Exercise tasks:
a - List each advantage the hydrogen fleet article gives for using hydrogen in heavy-duty transport.
b - Carry on writing the article on hydrogen commercial fleets from the point where it ends.

Page extract:
◇ ◇ ◇ ◇ ◇ ◇ ◇

Commercial fleets are driving the hydrogen vehicle market forward
Passenger cars were supposed to lead the hydrogen transition. In practice, it's trucks and buses doing the heavy lifting. Commercial fleets are increasingly becoming the engine of FCEV market growth — and the reasons are straightforward. Hydrogen suits heavy-duty transport well: refuelling takes under ten minutes, energy density per kilogram outperforms batteries for long-range applications, and zero tailpipe emissions help fleets meet tightening air quality regulations.
The underlying technology has been around for decades — PEM fuel cells trace back to NASA experiments in the 1960s. Toyota brought the Mirai to market in 2014 as the first mass-produced consumer FCEV, with Hyundai's Nexo following suit. Around 2020, stronger policy frameworks and the first serious refuelling networks enabled the shift from small-scale pilots to real commercial fleet operations.

◇ ◇ ◇ ◇ ◇ ◇ ◇

Recorded information:
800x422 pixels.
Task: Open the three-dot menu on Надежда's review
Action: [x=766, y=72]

◇ ◇ ◇ ◇ ◇ ◇ ◇

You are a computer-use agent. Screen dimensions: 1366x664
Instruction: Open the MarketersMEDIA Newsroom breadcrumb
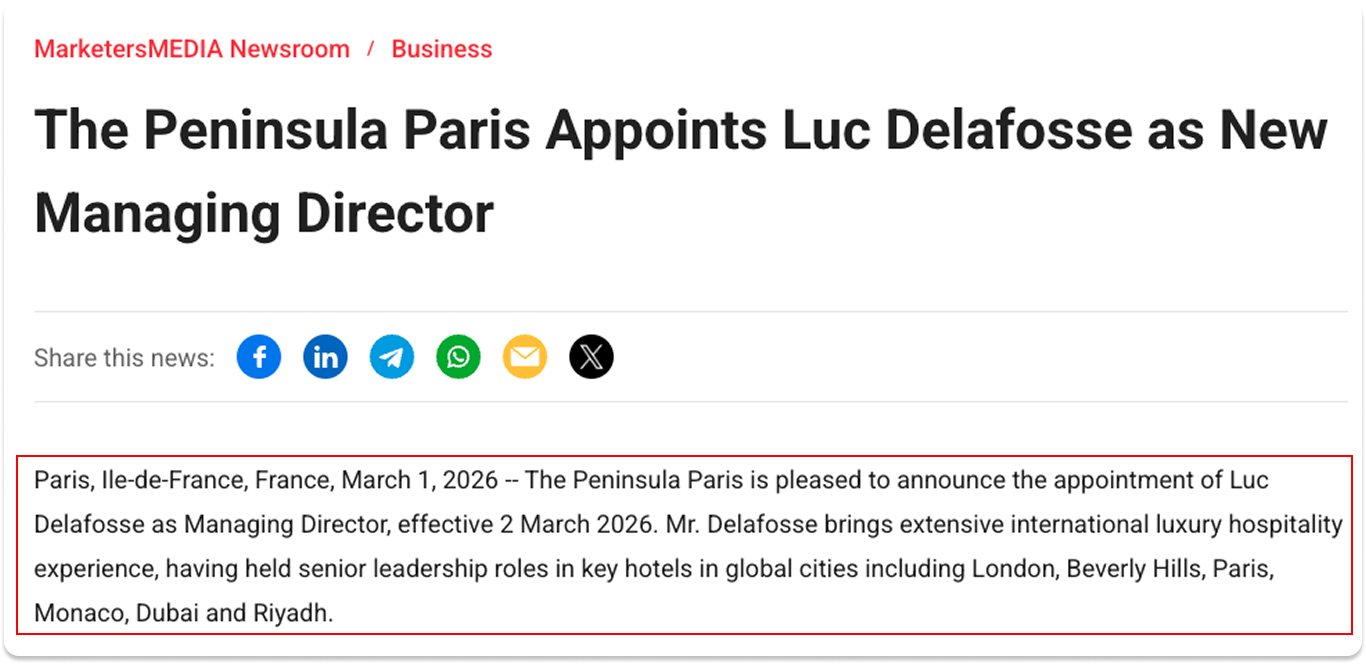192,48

◇ ◇ ◇ ◇ ◇ ◇ ◇

Answers by item:
a -
- Refueling takes under ten minutes.
- Energy density per kilogram outperforms batteries for long-range applications.
- Zero tailpipe emissions help fleets meet tightening air quality regulations.

b -
The major players — Toyota, Hyundai, Honda, Cummins and Daimler with its Mercedes-Benz GenH2 Truck — are all doubling down on heavy-duty applications. Analysts at Precedence Research and Global Market Insights project annual market growth above 25% through the mid-2030s, with commercial vehicles set to grow fastest. Asia-Pacific leads the way, backed by substantial subsidies and government-backed infrastructure roll-out plans.
The obstacles are well-known: fuel cell stacks still cost more than battery systems, hydrogen refuelling infrastructure remains thin, and the vast majority of hydrogen today is still produced from natural gas. That last point remains the elephant in the room — the green promise of FCEVs depends entirely on a shift to genuinely green hydrogen. But the trajectory is clear: as costs fall and infrastructure expands, hydrogen trucks and buses are moving from niche pilots toward everyday workhorses.